Cash for My Vehicle

  • Car trade-in service app - UX project for Martini Media Group

Project Goals

Help a startup client build and design their car trade-in service.

Interview Stakeholders

Establish project goals and values; introduce user feedback loops; understand key use cases and personas

Synthesize MVP Flows

Generate a basic pathway through main tasks, including back-office management; establish a brand and style guide

Prepare for Dev Estimate and Build-out

Frame data and UI needs for architecture and front-end scoping; provide mocks and assets for consumer and back-end experience

Kickoff

While working at Martini, design was involved from the very beginning of the project. UX and Market Research were crucial to understanding the business viability of the concept and how to target the experience. We designed this app with a 2-person UX team and one part-time freelance designer, planning for our team of 2-3 remote devs.


Martini Media Group had a repeatable project template used to generate an MVP app design for a startup business still exploring their user bases, billing model, and branding concepts.


The premise: selling your used car sucks. Dealerships don't want to drive sellers away, but they have to lowball you to cover their risks. However, a secret hack fixes that - when they sell to each other, dealers rely on 3rd-party inspector reports  to get an accurate read on the condition and value of a car.  If consumers could interface with the network of inspectors, they could get a fair value for their car  - and even comparison-shop dealerships against each other! Not that dealers would mind, because the inspection report would give them confidence to make good offers.

Insight: Often the design challenge is not creating a new solution, but creating a pathway to overcome awareness and accessibility barriers to existing solutions.

Competitive Research

Cash for my Vehicle would not be the first business concept to let customers easily sell a used vehicle; to help establish the market niche for C4MV I led the competitive research effort.

The competitive advantages data I assembled would later be re-purposed for marketing and consumer surveying.

Personas and User Journeys

We explored tailoring web experiences for 3 personas initially - a consumer, a delearship employee, and a 3rd-party inspector. Working through their needs, we were able to establish that the inspector experience was lower-priority or could be managed outside of the web app.  This simple, short UX research exercise allowed 1/3rd of the MVP scope to be trimmed.


Descriptions and overall goals

Adding details: Keywords, Insights; personification

Timeline of user decisions

Insight: Identifying user groups early isn't just about who gets what features, but when.

User Research

With a basic idea of the steps a customer would need to go through and an audience profile, I drafted a survey for the C4MV team. For this project time was tight, so I would continue on to early UI while C4MV worked on collecting survey responses from their dealership customers and associates. The goal: to validate the assumptions about user values, steps in the user journey, and overall market appetite for the C4MV-style solution.



We had poor survey response rates when relying on the client partner to conduct the research, and had no way to be confident in their methods or candidate slection. Ultimately they only collected a small sample and stopped collecting when they initially heard positive feedback. It would have been better to leverage a polling tool to reach a wider audience or conduct guerilla research with other dealership, repair, or social media sources.

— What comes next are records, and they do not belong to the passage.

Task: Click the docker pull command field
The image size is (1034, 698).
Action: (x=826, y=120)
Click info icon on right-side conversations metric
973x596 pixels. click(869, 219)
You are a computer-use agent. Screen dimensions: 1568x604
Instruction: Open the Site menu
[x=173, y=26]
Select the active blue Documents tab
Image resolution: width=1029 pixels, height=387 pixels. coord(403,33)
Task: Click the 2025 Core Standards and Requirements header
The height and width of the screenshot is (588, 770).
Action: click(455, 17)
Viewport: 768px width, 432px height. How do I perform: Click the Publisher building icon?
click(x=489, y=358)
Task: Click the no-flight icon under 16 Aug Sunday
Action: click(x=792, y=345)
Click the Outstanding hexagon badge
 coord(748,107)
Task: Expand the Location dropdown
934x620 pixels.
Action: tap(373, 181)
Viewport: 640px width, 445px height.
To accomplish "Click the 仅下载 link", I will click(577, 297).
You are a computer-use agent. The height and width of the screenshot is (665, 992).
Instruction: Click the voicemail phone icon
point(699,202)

Insight: Don't assume the client has surveying experience or a neutral interest.
Coach them on UXR practices or do it yourself.

UI - First Draft

While waiting on the consumer survey data to come back, I was tasked with adapting an early mobile devices design sketch to some mocks of what the responsive web UI could look like.  In hindsight, this step should have been low-fi; wireframes with no visual treatment.  Despite pressure to give devs and the client something "polished" for appraisal, we had no brand identity for C4MV at this stage and core interactions were still unvalidated. Since this would primarily be about roughly mapping what UI elements were needed in what steps of the flow, it would have been easier to make changes down the road without this version of the site "set" in our minds.

Early drafts of the UI concept were based on existing major competitor sites. If users cross-shopped, the newer and less-established C4MV would look and feel similar. As a B2C tool, the small central container would allow easier responsive layouts for varying viewport sizes.

I adapted the desktop version from our original mobile wireframes, but we ended up re-working the flow of user signup and opting for different interaction choices in the end.
Treating the desktop view as a unique problem would have taken more time, but would have resulted in less re-working later.

Insight: Rushing to high fidelity can be counter-productive.

Branding + Refinement

Our client took a pause on the project after our first drafts of the consumer flow; the next sprint would be a branding exercise to establish more of the values, messaging, and visual identity of "C4MV".

I led the visual identity effort with some quick logo, colorway, and high-fidelity mobile view examples to help establish the look of the brand.

The "Highway" style was selected, and my design compadre and I started updating the existing flows with more high-fidelity polish.